SERVICE TIP: Do not attempt to keep a motorcycle battery charged by starting and running the bike for a few minutes while it is in storage. These short run cycles leave the battery in a discharged condition, and susceptible to sulfation, a common cause of battery failure, and leave moisture and combustion acids in the engine that may have corrosive effects.

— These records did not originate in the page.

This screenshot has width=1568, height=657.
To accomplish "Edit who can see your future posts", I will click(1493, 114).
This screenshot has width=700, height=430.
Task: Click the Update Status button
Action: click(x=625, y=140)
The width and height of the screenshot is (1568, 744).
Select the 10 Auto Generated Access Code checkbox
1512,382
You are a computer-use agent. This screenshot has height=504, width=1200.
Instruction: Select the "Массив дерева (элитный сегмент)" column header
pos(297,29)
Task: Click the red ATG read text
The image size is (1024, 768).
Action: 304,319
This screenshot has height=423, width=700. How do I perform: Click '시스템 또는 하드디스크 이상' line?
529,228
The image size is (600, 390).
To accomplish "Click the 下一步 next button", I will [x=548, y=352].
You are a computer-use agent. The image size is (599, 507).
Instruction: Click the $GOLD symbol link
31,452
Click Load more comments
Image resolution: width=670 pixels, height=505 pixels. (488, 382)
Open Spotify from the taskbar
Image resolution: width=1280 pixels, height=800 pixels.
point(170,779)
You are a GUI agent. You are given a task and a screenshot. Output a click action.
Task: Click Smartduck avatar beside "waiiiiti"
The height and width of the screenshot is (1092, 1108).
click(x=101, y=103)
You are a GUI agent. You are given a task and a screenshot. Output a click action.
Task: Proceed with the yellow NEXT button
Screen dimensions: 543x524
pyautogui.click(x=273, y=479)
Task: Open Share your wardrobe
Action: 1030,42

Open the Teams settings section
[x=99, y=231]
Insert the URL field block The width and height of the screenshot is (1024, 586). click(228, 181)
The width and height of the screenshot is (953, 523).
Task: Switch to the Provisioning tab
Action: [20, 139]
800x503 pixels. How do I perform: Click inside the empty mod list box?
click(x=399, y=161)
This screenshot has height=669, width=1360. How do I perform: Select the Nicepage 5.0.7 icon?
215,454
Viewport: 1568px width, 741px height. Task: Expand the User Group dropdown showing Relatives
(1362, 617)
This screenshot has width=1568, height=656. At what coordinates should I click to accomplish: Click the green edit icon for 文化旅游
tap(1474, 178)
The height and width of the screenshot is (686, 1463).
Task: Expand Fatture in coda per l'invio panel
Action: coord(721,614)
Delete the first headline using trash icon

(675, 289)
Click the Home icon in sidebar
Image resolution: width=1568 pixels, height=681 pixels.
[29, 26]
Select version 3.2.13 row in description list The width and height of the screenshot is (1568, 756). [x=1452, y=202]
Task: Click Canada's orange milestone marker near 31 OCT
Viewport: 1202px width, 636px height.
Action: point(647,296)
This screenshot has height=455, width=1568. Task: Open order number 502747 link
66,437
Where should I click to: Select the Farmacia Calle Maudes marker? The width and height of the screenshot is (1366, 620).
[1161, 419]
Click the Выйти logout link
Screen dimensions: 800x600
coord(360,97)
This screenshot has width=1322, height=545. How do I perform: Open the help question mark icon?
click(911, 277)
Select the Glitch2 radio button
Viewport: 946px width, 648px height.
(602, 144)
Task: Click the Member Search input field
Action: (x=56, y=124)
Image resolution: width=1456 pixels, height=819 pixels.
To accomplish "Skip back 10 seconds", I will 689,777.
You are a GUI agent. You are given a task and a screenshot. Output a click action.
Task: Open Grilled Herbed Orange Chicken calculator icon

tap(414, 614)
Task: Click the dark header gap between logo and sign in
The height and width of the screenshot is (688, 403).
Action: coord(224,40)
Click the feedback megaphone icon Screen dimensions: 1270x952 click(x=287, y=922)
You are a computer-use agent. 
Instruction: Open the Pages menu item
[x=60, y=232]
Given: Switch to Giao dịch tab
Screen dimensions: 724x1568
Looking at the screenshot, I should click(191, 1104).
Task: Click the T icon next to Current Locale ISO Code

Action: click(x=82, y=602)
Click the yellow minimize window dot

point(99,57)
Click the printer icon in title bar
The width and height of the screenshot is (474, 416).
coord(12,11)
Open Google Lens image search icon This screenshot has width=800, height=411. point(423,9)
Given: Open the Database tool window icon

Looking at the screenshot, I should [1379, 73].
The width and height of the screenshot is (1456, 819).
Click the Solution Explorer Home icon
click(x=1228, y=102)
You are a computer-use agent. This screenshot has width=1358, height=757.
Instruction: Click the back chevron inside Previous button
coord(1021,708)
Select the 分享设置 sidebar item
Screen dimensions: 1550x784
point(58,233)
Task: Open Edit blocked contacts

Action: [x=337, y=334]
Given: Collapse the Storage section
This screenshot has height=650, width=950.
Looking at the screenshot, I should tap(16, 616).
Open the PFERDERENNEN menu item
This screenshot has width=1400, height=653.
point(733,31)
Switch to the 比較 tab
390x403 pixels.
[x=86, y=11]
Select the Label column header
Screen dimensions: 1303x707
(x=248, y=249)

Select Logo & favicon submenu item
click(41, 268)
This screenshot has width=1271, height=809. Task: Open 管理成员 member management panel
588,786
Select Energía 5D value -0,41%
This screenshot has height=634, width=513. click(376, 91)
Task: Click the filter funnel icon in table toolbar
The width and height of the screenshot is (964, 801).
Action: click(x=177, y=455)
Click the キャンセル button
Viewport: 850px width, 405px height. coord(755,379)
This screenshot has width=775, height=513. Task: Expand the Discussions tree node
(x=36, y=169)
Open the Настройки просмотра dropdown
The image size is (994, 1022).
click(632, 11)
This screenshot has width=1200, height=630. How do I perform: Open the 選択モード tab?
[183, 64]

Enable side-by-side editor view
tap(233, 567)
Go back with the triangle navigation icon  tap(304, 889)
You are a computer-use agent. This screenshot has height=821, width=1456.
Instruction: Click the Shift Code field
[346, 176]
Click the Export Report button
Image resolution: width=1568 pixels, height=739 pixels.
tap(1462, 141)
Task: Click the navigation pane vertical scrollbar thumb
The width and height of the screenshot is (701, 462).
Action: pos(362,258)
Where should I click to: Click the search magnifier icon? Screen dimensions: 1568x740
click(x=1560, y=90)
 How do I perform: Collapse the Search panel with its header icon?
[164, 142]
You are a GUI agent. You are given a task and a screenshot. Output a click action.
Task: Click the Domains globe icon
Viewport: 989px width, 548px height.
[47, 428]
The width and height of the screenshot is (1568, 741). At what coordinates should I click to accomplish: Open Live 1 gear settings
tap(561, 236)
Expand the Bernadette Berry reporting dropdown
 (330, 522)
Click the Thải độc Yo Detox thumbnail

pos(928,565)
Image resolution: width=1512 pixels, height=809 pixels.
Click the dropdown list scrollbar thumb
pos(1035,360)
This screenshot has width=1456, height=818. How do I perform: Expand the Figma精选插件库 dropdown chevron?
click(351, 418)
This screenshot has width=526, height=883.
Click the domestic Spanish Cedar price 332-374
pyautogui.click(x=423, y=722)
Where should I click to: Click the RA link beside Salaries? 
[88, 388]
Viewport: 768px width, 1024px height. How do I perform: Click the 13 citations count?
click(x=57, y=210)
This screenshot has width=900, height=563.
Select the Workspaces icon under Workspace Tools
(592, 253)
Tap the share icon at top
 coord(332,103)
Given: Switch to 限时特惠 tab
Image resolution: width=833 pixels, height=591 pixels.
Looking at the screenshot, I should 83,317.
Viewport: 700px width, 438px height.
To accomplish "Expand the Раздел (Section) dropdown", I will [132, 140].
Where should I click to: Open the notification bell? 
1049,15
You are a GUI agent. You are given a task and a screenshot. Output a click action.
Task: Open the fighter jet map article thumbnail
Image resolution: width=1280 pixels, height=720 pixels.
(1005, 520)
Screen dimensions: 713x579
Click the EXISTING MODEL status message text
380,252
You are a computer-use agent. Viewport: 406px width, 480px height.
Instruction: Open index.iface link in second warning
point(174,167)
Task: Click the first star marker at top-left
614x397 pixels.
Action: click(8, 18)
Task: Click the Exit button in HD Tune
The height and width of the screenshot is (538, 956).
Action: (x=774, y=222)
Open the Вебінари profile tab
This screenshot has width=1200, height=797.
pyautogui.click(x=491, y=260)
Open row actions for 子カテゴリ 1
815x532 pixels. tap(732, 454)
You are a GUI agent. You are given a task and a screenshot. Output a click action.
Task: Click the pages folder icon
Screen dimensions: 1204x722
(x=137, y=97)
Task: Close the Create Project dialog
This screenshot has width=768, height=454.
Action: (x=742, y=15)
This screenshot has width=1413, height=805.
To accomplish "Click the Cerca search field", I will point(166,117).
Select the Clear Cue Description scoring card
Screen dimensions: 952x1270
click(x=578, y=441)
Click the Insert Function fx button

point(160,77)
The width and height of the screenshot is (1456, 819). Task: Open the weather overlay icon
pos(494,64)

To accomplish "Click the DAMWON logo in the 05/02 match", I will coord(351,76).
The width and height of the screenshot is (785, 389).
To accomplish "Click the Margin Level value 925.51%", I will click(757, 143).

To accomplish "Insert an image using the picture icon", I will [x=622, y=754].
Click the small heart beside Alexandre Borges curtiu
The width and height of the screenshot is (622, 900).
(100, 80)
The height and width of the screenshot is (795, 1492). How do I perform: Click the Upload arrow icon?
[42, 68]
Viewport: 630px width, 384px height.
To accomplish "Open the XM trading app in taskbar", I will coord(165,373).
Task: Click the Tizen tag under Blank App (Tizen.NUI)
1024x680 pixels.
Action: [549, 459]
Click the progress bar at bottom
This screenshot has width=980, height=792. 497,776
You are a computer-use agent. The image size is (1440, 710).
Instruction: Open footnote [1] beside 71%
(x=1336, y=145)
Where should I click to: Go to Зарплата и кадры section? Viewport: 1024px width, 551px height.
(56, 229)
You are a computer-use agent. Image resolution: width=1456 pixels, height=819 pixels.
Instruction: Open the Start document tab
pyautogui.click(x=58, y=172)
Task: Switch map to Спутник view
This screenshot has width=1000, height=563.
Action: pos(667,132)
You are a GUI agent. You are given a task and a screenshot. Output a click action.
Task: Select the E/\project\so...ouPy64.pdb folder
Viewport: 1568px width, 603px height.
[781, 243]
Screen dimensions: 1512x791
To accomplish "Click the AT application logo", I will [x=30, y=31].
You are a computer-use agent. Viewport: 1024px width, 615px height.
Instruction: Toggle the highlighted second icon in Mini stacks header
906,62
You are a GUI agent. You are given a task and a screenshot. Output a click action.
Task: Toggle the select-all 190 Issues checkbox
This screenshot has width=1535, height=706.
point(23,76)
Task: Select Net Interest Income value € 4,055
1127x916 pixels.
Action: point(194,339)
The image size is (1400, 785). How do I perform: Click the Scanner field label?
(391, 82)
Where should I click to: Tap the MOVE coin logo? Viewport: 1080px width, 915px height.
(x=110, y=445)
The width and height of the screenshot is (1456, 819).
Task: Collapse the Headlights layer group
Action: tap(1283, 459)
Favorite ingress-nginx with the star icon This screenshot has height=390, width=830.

2. You Didn’t Change the Engine Oil. Dirty oil is like dirty underwear – it needs to be changed. Fuel and acids in dirty oil may accelerate engine corrosion during long-term storage. A fresh fill of Screamin’ Eagle SYN3 Full Synthetic Lubricant or H-D 360 Motorcycle Oil will help protect the engine, even when it isn’t running. If you choose to change your oil yourself, the Harley-Davidson Oil Change Accessory Kit (P/N 14900058, $59.95) includes a 10-quart Low Profile Oil Drain Pan, an Oil Absorbent Work Station Mat, an End Cap Oil Filter Wrench, and a Transmission/Crankcase Filler Funnel with an anti-burp design for smooth oil flow.
3. You Didn’t Stabilize the Fuel. Ethanol hates your Harley. So fill the tank with fresh gas and add a product like Ethanol Guard Fuel Stabilizer (P/N 91600001, $5.95) to protect the fuel tank, fuel lines, carburetor and injectors from long-term exposure to the adverse affects of ethanol-blended fuel. If the motorcycle has a carburetor, evacuate the fuel line and carburetor by letting the engine idle with fuel valve turned off until the engine quits. This prevents varnish deposits from accumulating inside the carburetor.
SERVICE TIP: If a motorcycle is stored with the fuel tank less than full, moisture may collect in the tank and expose the bare metal interior to potential corrosion – a rusty fuel tank can cause lots of headaches down the road.
4. You Didn’t Wash Your Harley-Davidson. Dead bugs hate your Harley, too. Give the motorcycle a good scrub to remove road grime, dirt and insect remains that can attract moisture and cause corrosion during storage. The Harley Bike Wash Kit (P/N 93600056, $49.95) and Detailing Kit (P/N 93600057, $49.95) each include products specifically formulated for use on a variety of motorcycle surfaces, including plastic, chrome and paint. Pay special attention to unfinished aluminum (like wheels and the fins of the engine) and chrome (especially mufflers) to minimize the onset of corrosion. Allow your motorcycle to dry completely before covering it for storage.
SERVICE TIP: To maintain the original silky matte finish of Harley-Davidson Denim paint, always clean with Harley Davidson Denim Paint Cleaner (P/N 93600064, $8.95). This spray lifts away oils, fingerprints, dust, and cleans without buffing.
5. You Covered Your Harley with a Blue Tarp. Nice try. You know a motorcycle covered during storage will be protected from scratches, dust and dirt. But use a quality motorcycle cover like the Harley-Davidson Premium Indoor Motorcycle Cover (P/N 93100020, $159.95). Its breathable polyester fabric promotes air circulation to reduce moisture build-up and minimize corrosion during long term storage. Your blue tarp will trap moisture that promotes corrosion, and could also scratch the finish.
SERVICE TIP: Never store a motorcycle near agricultural fertilizers, swimming pool chemicals, salt for icy roads or water softeners, or any other chemicals that may emit caustic gases that greatly accelerate corrosion.